This evening, I ran across this article about how little the medical world understands about vertigo. The article shares a personal story about how this writer had to take a leave from her regular job, went to doctor after doctor to get a diagnosis and they finally settled on vestibular migraines where you can spin and spin without gettting a headache.
My journey started with Migraines at age 9/10. I had no idea what was happening. I didn’t understand how my loss of vision in part of my field of view was the beginning of a life-long challenge.
I didn’t know that some of my childhood experiences could be a precursor to things to come. Like the article mentions, I did get car sick from time to time. But! I loved roller coasters and I remember rolling down hills with my friends, and getting dizzy but recovering as quickly as others. Still, I couldn’t watch movies that had the camera effect of rotating around the subject. I would close my eyes and ask friends to tell me when the effect was over.
I never knew what was a migraine symptom and what was just body changes. Even when I had a TIA (small stroke) after a workout in 2018.
My first significant vertigo experience was working at my desk on the computer 15 years ago. Sure, I had positional changes that from time to time made me dizzy, but this was me sitting still, doing my job, and all of a sudden the world was off kilter.
I went back to the doctor and while my MRI showed brain damange there was nothing wrong that would cause dizziness. No doctor even suggested the concept of vestibular migraines, they just kept throwing med after med on top of med instead of a diagnosis.
I had to pay the bills and my profession was training. That meant travel, unfamiliar cities, hotels, and a varying diet. One day, when I was in Canada must outside Toronto, I was teaching a class of students on software when, in my brain, the floor angled uphill to about 35 degrees. I grabbed a chair and called for a 15 minute break.
In my job, I can’t just call it quits and go lay down for the rest of the day. The customer paid for me to be there and I was in another country, I couldn’t just reschedule. I trained from my chair for the rest of the day and then crashed in my hotel for the rest of the night.
I know that my clients would be kind and considerate, but I knew that rescheduling would be more than my gritting through a rough day.

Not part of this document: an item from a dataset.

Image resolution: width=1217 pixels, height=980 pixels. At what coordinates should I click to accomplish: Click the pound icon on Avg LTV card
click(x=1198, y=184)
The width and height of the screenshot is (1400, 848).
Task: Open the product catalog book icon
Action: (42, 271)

One year, I was at a fall operations conference where I woke up at 4 in the morning from a sound sleep with vertigo. I was lying down flat and still I was spinning. I laid on the hotel room floor in the hopes that it would subside. Instead, the spinning got so bad I dry heaved for 3 more hours. I had to cancel my morning meetings because I couldn’t even stand up without feeling like I was going to vomit.
When things finally began to subside, I called my husband and told him I was going to get in the shower. If I didn’t call him back in 15 minutes, I was in that specific hotel and room to get me help. I made it out of the shower and finally down to the conference by lunch time. I was spent and while I was there in body, but I was not there in mind or spirit.
Some schools of thought find that the jaw and the ears are so close together and this can cause issues with vertigo. I had braces from age 10 to 14. From that work, I ended up with TMJ caused by my orthodontist correcting a cross-bite and making my bite so small I had no room for even my tongue.
I went to chriopractors, physical and massage therapists, mental health therapists, I tried TMJ treatment, and after the world began to open up again after the pandemic, I found a new dentist and we tried TMJ treatment again. We made some progress, but with my mouth being so tight, there was only so much they could do. To address the teeth in my head being so tight, I went back to orthodontics. I have been in braces for 20 months. My teeth are now a bit futher apart, and I know that vertigo is, at least partly, related to my jaw, because each adjustment either moves me into or out of more regular bouts of vertigo.
It is funny… simply rolling over at night without having to press the nerve bundle between my eyes brings me joy. Small triumphs…
Vertigo and Tinnitus are no joke. They can break your mental health and interrupt your life.
That said, each day I wake up, I hope that today might be the day where maybe someone will figure out what causes this and bring me a solution before my last day.
All I can offer is my wish for resolution. So much still needs to be heard and marked for study. Hugs.